Ainsi, par un concours de circonstances historique, l’impression de déclassement éprouvée par de nombreux Allemands de l’Est suite à la réunification s’est muée, chez certains d’entre eux, en sentiment d’abandon et de peur de l’étranger. L’AfD n’avait plus qu’à jouer sur cette peur pour achever de cliver une partie de la population est-allemande et de diriger la colère de celle-ci non seulement contre les migrants mais aussi contre l’Etat laxiste, les «élites» et les partis politiques traditionnels, CDU et SPD. Cette stratégie populiste s’avéra, comme on le sait, payante puisque l’AfD fit une entrée fracassante au Bundestag suite aux élections législatives de 2017, devenant avec plus de 13% des voix le troisième parti du parlement derrière la CDU et le SPD.
Qu’importe le fait que l’AfD, qui n’a pas su profiter politiquement du coronavirus, semble aujourd’hui en légère perte de vitesse. Le fait est que depuis trente ans, sondage après sondage et malgré l’intense renouvellement de la population, environ 30% des Allemands de l’Est se disent déçus de la réunification. Plus grave: en 2019, près d’un Allemand de l’Est sur deux se considérait toujours comme un citoyen de seconde catégorie.
Sur le plan géographique, la carte du vote populiste et nationaliste (AfD) permet d’affiner l’analyse. Premièrement, il n’y a pas d’un côté «l’Est» à tendance populiste et «l’Ouest» démocrate. Tous les leaders de l’AfD viennent d’Allemagne de l’Ouest et le vote AfD est présent dans tous les Länder ouest-allemands. Mais c’est bien à l’Est qu’il est le plus fort, atteignant en moyenne entre 22 et 27% aux élections régionales de septembre 2019. Néanmoins, deuxièmement, il faut nuancer la prégnance du parti populiste sur ces territoires. Moins présent dans les centres des grandes villes de la partie orientale de l’Allemagne (Berlin, Leipzig, Dresde, Rostock...), l’AfD marque plus de points dans les périphéries de celles-ci, banlieues et zones péri-urbaines.
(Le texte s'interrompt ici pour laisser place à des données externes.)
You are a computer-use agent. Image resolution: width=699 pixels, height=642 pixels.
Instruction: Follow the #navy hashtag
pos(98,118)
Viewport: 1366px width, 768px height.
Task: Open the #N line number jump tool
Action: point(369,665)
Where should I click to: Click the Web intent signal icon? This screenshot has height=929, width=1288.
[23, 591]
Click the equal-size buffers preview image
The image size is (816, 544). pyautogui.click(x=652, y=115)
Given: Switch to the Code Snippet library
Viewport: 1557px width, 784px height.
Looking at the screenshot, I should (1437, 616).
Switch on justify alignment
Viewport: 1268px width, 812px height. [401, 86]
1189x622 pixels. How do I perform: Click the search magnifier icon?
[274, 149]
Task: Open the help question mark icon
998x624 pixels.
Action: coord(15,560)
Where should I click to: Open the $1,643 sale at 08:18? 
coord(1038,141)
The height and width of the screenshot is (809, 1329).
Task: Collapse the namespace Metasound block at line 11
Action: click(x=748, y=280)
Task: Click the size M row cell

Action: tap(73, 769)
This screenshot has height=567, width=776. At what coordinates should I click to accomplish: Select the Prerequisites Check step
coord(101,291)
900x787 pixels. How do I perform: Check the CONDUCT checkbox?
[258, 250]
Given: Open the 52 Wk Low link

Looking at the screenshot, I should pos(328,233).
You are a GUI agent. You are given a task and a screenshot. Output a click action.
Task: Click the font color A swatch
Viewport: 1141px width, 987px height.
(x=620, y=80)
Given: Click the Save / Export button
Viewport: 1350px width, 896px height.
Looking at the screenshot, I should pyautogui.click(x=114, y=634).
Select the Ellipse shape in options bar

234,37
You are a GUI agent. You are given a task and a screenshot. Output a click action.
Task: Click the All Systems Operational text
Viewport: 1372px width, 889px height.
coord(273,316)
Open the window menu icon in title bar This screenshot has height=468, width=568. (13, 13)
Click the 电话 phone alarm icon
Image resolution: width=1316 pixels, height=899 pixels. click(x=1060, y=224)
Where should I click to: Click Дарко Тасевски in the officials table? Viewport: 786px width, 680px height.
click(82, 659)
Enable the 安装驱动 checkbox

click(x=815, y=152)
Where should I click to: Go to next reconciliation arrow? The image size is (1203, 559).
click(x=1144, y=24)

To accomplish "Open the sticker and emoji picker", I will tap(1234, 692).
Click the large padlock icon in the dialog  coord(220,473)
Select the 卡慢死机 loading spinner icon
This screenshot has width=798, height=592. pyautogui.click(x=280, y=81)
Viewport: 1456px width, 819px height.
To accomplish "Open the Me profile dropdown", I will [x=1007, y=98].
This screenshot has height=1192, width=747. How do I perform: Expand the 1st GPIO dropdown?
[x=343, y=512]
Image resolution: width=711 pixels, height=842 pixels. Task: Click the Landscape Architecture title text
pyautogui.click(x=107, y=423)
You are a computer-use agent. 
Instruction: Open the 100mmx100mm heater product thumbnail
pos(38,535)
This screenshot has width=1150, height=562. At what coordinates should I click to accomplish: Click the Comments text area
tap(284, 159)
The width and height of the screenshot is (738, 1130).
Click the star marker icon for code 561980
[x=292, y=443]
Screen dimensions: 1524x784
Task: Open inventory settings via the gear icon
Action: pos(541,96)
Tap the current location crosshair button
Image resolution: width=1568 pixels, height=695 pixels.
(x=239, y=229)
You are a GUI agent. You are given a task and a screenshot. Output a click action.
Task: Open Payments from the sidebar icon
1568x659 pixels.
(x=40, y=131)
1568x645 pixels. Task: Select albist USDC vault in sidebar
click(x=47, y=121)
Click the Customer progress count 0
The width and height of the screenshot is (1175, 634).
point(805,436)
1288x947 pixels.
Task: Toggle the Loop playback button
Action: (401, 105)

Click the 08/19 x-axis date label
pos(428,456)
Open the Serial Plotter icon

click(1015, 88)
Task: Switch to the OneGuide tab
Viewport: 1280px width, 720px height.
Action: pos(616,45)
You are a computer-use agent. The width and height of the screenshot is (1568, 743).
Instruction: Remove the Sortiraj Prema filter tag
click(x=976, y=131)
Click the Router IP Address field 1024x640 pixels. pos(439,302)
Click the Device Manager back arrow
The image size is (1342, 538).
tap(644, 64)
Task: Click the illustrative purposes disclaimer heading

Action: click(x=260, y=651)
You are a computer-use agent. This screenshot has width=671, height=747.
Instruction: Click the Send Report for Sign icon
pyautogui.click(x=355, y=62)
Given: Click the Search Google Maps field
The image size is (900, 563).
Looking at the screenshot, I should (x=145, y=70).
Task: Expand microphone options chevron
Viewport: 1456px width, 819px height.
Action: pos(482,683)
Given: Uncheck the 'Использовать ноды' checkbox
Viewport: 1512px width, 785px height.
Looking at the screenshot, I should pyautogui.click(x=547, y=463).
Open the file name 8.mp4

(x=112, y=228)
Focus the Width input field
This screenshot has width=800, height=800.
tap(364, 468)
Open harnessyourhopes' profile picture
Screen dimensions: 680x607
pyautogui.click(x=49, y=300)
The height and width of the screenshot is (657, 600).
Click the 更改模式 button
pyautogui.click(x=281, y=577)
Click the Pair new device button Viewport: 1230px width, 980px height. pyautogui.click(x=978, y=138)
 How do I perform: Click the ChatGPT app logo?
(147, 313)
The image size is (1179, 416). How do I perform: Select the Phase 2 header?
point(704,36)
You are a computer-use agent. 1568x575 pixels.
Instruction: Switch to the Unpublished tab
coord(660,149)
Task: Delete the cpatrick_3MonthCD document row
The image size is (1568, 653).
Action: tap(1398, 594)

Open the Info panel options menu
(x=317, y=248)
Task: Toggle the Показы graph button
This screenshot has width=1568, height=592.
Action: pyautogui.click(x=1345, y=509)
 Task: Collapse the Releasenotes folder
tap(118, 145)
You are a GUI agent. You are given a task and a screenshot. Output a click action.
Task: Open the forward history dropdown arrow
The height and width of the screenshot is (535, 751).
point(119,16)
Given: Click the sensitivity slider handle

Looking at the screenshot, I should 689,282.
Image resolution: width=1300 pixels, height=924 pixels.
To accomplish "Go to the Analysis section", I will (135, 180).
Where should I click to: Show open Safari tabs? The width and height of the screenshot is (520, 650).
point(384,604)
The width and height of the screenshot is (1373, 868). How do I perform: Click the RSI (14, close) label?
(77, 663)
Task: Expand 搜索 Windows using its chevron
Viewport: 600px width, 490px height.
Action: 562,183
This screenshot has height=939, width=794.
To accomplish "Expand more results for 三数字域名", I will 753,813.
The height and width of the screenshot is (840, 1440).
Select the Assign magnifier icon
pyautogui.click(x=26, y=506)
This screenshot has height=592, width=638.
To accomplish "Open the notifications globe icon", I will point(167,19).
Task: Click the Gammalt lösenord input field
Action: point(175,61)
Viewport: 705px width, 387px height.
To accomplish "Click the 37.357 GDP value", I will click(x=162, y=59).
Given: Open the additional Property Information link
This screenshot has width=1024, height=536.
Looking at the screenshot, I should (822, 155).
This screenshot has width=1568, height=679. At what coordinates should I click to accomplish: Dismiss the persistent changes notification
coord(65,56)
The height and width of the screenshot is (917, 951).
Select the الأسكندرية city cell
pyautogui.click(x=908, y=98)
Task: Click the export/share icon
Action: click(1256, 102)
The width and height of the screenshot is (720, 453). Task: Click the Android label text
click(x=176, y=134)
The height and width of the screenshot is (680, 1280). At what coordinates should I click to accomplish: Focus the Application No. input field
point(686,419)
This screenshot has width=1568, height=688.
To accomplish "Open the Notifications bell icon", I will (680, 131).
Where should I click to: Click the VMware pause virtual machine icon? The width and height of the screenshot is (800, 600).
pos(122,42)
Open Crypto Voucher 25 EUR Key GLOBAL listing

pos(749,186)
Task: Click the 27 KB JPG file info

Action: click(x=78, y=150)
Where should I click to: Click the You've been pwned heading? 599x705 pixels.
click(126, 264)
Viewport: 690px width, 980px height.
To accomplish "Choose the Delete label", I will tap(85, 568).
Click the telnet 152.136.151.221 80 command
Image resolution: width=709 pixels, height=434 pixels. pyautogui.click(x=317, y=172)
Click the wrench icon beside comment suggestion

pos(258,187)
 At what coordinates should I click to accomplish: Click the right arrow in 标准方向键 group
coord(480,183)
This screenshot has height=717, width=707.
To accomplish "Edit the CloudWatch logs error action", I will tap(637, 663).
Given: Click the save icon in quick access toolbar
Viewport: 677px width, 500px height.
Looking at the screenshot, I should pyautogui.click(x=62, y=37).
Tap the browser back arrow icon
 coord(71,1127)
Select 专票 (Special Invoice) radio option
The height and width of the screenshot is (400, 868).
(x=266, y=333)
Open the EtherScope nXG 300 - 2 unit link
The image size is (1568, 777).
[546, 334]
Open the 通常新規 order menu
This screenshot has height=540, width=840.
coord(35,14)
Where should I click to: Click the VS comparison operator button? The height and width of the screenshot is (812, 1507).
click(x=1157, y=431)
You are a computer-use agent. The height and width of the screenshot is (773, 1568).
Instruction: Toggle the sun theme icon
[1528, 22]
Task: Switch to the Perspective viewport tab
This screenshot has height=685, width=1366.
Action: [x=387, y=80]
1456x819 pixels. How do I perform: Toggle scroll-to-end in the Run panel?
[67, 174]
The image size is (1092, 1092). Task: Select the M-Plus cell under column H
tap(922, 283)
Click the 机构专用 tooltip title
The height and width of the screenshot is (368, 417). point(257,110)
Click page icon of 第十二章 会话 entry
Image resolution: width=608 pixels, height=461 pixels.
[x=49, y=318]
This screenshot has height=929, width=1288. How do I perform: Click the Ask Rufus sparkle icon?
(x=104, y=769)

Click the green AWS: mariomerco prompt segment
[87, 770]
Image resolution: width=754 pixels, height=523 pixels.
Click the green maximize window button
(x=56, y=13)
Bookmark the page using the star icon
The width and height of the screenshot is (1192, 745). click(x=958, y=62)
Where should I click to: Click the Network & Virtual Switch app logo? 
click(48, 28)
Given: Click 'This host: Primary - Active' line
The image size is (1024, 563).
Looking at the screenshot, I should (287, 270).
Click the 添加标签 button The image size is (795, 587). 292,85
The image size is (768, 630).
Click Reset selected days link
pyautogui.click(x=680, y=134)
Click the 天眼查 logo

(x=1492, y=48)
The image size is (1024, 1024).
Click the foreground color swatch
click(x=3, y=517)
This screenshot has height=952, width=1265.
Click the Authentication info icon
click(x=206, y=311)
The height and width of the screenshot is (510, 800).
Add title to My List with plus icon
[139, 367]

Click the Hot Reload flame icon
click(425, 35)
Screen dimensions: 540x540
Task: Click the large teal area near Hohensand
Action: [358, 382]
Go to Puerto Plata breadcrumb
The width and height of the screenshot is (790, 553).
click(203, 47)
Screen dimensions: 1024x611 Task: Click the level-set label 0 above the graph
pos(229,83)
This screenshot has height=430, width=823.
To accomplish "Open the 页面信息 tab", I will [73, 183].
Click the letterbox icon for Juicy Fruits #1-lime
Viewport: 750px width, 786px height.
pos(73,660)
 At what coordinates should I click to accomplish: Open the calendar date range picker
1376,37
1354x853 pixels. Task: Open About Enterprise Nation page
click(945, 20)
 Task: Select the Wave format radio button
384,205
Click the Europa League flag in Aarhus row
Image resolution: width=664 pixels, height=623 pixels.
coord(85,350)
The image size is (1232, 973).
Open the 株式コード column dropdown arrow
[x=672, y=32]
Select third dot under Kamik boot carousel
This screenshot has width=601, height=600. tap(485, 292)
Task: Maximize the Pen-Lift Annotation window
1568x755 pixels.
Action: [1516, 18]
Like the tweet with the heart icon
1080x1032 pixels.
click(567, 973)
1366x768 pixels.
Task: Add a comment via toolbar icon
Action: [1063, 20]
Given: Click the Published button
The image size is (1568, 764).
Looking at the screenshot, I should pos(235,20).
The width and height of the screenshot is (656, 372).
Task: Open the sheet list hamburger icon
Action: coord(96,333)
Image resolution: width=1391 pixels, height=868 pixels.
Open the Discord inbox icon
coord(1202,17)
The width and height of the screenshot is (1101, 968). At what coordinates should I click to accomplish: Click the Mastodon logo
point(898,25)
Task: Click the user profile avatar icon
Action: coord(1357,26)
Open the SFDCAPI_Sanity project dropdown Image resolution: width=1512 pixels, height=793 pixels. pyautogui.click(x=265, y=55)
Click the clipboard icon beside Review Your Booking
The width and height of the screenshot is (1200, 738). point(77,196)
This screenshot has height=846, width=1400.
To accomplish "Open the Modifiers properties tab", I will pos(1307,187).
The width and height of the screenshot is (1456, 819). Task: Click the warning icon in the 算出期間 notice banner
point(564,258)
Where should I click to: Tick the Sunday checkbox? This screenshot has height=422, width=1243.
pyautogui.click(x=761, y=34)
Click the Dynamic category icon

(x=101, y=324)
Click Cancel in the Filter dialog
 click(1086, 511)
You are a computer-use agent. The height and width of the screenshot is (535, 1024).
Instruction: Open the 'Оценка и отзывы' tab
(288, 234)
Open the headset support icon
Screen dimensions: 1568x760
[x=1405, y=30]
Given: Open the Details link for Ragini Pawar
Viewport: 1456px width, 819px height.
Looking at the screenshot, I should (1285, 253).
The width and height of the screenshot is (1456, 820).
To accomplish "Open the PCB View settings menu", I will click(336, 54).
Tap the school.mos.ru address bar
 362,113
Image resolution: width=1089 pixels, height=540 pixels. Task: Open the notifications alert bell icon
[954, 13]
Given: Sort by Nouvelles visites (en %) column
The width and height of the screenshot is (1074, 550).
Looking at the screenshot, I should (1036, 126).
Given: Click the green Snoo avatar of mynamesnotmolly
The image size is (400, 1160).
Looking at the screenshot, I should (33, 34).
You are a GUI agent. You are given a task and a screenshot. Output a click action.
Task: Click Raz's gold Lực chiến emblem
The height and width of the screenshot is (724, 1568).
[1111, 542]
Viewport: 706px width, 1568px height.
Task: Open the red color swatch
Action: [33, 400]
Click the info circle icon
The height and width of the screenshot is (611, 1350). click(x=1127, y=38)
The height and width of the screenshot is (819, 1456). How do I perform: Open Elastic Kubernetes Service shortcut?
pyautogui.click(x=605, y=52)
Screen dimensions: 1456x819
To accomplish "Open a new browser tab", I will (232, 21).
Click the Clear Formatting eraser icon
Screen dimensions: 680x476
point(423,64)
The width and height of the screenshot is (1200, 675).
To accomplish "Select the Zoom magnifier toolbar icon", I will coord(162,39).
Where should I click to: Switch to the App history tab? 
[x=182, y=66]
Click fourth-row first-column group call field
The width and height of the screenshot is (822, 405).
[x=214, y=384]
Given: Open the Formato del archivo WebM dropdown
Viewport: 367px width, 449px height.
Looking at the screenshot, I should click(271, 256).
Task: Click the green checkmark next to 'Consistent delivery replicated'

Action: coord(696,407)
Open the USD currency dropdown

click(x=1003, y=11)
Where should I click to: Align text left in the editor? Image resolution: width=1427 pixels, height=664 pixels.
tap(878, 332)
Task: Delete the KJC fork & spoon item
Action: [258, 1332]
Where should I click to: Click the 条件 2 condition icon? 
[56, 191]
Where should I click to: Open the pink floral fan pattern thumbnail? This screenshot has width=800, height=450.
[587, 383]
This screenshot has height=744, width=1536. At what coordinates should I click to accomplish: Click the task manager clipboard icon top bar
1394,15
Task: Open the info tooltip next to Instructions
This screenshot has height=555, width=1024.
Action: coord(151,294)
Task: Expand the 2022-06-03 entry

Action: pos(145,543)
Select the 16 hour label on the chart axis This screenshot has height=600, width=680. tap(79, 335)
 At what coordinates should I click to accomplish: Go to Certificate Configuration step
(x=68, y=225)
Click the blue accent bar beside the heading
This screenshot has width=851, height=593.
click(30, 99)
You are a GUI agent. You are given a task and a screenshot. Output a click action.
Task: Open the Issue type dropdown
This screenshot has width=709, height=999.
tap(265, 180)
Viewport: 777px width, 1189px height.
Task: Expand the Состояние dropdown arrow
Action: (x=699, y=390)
Mais c’est surtout en zone rurale, dans les villes petites et moyennes que l’AfD engrange le plus de suffrages, avec un record régional pour la Saxe qui semble constituer le bastion géographique du parti – c’est aussi en Saxe, à Dresde, que le mouvement anti-étrangers Pegida s’est développé.
Ainsi, trente ans après, le processus d'unification est en cours mais il n'est pas achevé. Vu de l'Ouest, dans une perception légèrement paternaliste, l'Est de l'Allemagne reste «das Sorgenkind des Landes» soit «l'enfant à problèmes du pays». Vu de l'Est, la réunification a incontestablement apporté, dans un deuxième temps, un progrès économique à la population mais dans un premier temps, elle a été synonyme de perte de repère, de perte de confiance et de traumatisme. C'est ce traumatisme-là qu'une partie des Allemands de l'Est devra surmonter pour ne plus se percevoir elle-même comme déclassée. Mais elle ne pourra le faire que si les «cousins de l'Ouest» lui tendent la main.